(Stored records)
==============================
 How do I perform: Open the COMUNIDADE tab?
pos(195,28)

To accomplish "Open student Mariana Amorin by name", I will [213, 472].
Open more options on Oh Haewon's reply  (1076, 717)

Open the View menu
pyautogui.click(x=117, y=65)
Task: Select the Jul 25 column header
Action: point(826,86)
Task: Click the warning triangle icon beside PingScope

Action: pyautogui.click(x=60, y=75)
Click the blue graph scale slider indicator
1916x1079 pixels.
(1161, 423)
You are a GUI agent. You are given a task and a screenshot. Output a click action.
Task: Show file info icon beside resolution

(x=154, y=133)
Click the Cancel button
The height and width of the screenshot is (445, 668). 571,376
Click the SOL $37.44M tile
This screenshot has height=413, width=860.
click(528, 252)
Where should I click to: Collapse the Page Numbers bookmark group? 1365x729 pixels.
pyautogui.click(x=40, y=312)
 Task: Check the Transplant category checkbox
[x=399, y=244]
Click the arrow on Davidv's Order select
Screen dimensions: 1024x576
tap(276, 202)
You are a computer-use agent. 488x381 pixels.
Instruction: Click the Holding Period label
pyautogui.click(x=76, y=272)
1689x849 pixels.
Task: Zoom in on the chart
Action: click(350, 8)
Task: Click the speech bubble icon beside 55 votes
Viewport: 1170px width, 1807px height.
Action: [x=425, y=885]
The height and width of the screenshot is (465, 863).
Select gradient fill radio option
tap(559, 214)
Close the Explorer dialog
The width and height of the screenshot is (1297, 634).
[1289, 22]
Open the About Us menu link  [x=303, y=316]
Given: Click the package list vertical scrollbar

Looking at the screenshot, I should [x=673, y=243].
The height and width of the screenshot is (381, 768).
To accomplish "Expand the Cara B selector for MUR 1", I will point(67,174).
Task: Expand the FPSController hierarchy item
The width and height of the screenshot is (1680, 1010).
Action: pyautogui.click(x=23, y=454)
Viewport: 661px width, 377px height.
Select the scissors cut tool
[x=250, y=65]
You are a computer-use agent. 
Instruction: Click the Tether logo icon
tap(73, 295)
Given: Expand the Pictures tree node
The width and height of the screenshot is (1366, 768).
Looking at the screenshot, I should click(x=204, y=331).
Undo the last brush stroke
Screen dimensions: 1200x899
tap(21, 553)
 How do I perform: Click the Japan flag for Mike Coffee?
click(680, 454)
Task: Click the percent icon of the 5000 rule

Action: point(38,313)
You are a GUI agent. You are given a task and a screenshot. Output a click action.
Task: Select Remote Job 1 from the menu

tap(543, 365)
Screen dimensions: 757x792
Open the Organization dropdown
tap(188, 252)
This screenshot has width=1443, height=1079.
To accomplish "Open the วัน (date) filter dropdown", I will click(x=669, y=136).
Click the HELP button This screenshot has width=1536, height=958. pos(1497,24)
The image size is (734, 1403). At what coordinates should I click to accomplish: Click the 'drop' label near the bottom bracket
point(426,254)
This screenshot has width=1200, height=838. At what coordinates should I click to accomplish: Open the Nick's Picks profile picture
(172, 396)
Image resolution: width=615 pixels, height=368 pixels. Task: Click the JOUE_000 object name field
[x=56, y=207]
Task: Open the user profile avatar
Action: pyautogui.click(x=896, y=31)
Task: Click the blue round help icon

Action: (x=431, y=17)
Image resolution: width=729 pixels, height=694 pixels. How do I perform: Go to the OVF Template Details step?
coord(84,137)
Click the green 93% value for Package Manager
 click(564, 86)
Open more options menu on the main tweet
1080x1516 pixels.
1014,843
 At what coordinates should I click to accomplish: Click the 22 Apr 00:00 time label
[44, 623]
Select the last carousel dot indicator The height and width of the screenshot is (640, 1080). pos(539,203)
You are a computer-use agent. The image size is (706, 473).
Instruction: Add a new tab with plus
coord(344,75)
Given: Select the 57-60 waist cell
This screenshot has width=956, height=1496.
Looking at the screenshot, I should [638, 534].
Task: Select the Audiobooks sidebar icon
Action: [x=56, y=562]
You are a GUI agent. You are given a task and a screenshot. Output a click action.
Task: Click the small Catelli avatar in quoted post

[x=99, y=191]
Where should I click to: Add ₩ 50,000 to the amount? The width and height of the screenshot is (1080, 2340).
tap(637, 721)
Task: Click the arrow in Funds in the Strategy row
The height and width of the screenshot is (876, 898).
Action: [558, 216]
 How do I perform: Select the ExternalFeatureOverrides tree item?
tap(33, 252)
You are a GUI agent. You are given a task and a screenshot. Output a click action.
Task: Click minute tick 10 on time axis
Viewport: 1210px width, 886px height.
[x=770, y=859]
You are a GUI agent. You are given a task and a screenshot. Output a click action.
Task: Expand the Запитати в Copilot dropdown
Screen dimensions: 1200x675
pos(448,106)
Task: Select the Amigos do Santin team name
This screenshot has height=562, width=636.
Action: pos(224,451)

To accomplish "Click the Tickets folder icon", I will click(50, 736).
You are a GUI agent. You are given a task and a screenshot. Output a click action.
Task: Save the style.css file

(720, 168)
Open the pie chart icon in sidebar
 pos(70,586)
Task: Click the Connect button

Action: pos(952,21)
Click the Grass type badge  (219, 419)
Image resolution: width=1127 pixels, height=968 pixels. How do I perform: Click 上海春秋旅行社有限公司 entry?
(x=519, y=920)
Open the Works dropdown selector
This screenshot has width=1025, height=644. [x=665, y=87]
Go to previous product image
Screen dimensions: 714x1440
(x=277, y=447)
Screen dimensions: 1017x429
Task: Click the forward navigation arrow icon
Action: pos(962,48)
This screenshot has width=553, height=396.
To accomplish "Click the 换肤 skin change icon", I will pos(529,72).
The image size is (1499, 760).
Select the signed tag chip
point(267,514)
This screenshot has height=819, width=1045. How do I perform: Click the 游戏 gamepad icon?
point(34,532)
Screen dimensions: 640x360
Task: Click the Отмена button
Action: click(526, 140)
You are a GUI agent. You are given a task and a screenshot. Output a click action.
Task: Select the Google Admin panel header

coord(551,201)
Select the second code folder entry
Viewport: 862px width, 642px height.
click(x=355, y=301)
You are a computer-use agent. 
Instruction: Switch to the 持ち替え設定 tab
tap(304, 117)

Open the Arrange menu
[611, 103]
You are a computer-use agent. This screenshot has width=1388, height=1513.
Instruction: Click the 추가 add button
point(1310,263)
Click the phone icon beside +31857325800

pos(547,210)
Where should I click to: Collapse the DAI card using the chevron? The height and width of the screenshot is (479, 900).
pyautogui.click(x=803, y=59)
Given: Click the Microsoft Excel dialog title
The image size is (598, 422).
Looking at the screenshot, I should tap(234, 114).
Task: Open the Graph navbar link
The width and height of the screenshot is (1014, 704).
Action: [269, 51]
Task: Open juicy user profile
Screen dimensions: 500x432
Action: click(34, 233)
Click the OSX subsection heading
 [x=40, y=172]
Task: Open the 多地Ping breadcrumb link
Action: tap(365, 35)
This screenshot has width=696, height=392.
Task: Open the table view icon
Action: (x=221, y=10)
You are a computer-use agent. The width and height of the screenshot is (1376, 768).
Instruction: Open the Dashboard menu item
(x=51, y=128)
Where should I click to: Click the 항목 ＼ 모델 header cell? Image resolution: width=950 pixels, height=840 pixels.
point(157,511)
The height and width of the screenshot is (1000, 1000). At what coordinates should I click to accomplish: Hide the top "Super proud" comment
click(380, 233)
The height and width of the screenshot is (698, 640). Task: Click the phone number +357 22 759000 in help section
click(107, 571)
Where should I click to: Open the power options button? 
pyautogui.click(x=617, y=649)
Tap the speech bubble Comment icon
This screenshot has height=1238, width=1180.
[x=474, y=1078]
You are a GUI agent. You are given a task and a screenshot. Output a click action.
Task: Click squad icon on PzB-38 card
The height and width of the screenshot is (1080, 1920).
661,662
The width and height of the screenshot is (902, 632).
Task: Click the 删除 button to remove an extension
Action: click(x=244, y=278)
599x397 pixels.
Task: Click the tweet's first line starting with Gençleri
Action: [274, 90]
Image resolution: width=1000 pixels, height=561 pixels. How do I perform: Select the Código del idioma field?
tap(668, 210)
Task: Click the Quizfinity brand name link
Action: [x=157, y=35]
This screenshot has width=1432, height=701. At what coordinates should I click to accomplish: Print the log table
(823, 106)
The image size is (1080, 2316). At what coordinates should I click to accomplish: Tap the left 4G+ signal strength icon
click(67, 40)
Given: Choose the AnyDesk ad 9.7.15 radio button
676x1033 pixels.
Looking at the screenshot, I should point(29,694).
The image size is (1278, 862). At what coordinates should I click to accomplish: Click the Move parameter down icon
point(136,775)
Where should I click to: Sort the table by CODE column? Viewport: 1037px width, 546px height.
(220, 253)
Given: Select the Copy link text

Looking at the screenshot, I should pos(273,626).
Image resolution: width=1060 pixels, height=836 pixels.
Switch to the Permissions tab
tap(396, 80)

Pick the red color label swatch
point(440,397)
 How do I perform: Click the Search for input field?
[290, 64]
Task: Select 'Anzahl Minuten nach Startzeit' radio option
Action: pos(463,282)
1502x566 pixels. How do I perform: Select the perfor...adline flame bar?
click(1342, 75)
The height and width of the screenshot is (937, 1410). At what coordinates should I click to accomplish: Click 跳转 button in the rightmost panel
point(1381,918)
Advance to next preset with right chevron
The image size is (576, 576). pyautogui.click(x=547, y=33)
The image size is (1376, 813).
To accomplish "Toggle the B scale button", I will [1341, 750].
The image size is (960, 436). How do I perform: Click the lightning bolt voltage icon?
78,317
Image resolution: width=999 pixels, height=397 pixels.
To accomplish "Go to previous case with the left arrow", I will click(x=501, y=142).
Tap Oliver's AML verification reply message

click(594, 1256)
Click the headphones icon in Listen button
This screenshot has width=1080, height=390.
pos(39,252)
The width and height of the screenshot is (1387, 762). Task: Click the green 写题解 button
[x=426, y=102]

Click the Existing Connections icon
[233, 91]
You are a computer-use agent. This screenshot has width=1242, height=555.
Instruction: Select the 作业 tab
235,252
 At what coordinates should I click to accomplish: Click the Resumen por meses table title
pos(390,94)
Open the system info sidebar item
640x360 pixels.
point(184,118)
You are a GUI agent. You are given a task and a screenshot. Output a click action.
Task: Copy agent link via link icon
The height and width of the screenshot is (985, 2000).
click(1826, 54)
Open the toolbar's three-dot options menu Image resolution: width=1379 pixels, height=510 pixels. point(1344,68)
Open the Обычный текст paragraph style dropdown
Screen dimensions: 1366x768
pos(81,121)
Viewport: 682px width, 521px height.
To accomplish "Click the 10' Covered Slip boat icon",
==============================
* WHAT YOU NEED TO DO: Please write out, exactly as they appear above, only the lines in the stretch from the line with "Task: Select the Google Admin panel header" through the line with "Task: Open the Graph navbar link".

* ANSWER TO THE PROBLEM:
Task: Select the Google Admin panel header

coord(551,201)
Select the second code folder entry
Viewport: 862px width, 642px height.
click(x=355, y=301)
You are a computer-use agent. 
Instruction: Switch to the 持ち替え設定 tab
tap(304, 117)

Open the Arrange menu
[611, 103]
You are a computer-use agent. This screenshot has width=1388, height=1513.
Instruction: Click the 추가 add button
point(1310,263)
Click the phone icon beside +31857325800

pos(547,210)
Where should I click to: Collapse the DAI card using the chevron? The height and width of the screenshot is (479, 900).
pyautogui.click(x=803, y=59)
Given: Click the Microsoft Excel dialog title
The image size is (598, 422).
Looking at the screenshot, I should tap(234, 114).
Task: Open the Graph navbar link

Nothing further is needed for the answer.